SET OF TASKS =>
1: Duplicate the article on self-driving trucks between "It Only Looks" and "objects as vehicles.", inclusive.
2: According to the article on self-driving trucks, who is TuSimple's founder and CTO?
BEGIN SOURCE PASSAGE
You know those annoying drivers who merge onto the freeway without so much as glance over their shoulders? For you, a driver already on the freeway, it can be infuriating to encounter a vehicle that has forced its way into your lane. You may have to brake, swerve, speed up… you might panic. But watch a long-haul trucker in a similar situation and you’ll see the grace with which the situation can be managed. The driver will smoothly blend into the lane to his or her left —long before it’s necessary—then blend back in when the time is right. There is no braking, no honking, no sweat. The annoying driver may never have noticed the big rig as it rolls by.
That’s how the pros do it. Taking lessons are self-driving vehicle companies, like TuSimple, whose vehicles are the trucks that will soon to be driverless. But as we are about to see, programming for the annoying-driver-merging problem is anything but too simple.
It Only Looks Simple
There’s a lot for an autonomous vehicle to consider, according to TuSimple's founder and CTO, Xiaodi Hou, who was at NVIDIA’s annual geekfest, the GTC conference, once again this year, this time expounding on “AI – the Good, the Bad and the Ugly.”
- You have to recognize the moving objects as vehicles.
- The vehicle on the right in the merge lane—will its path and speed make it intersect my path?
- Should you slow down and let it go in front of you?
- If so, will you fit after it, or is there another car after it (Car B)?
END SOURCE PASSAGE
BEGIN SUPPLIED MATERIAL
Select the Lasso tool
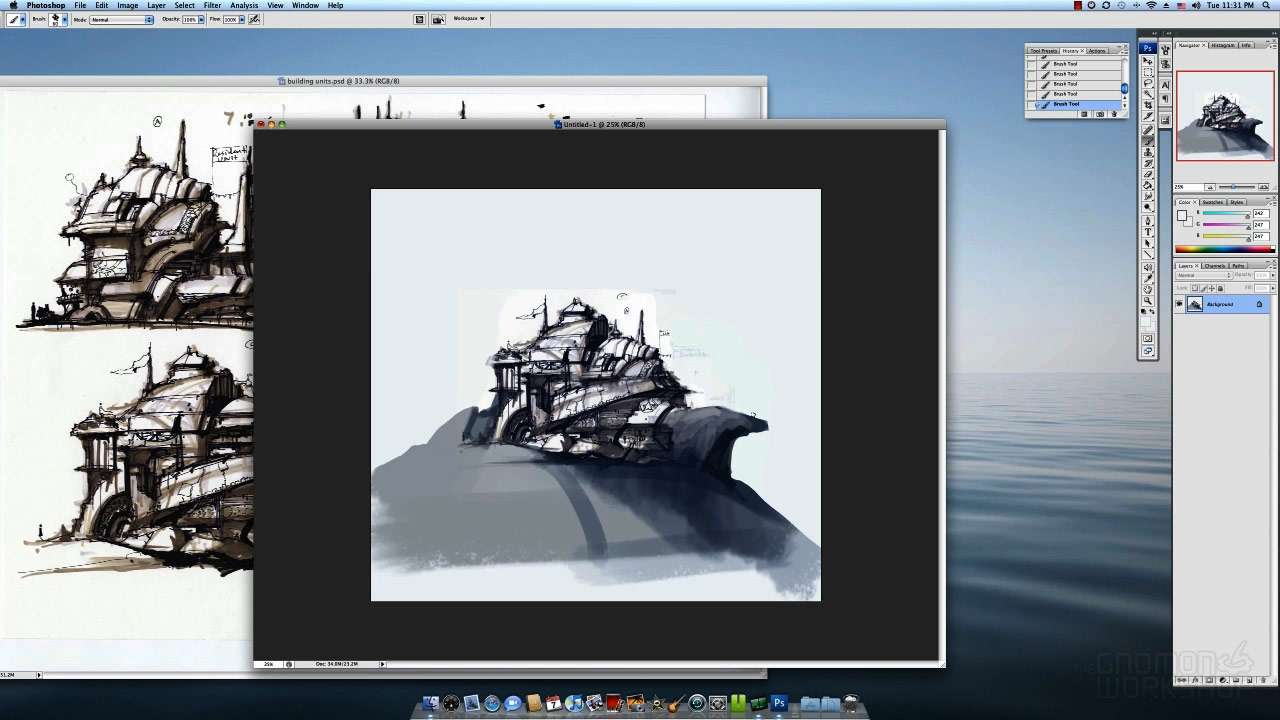The height and width of the screenshot is (720, 1280). point(1148,83)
END SUPPLIED MATERIAL
THE SOLUTIONS =>
1:
It Only Looks Simple
There’s a lot for an autonomous vehicle to consider, according to TuSimple's founder and CTO, Xiaodi Hou, who was at NVIDIA’s annual geekfest, the GTC conference, once again this year, this time expounding on “AI – the Good, the Bad and the Ugly.”
- You have to recognize the moving objects as vehicles.

2: Xiaodi Hou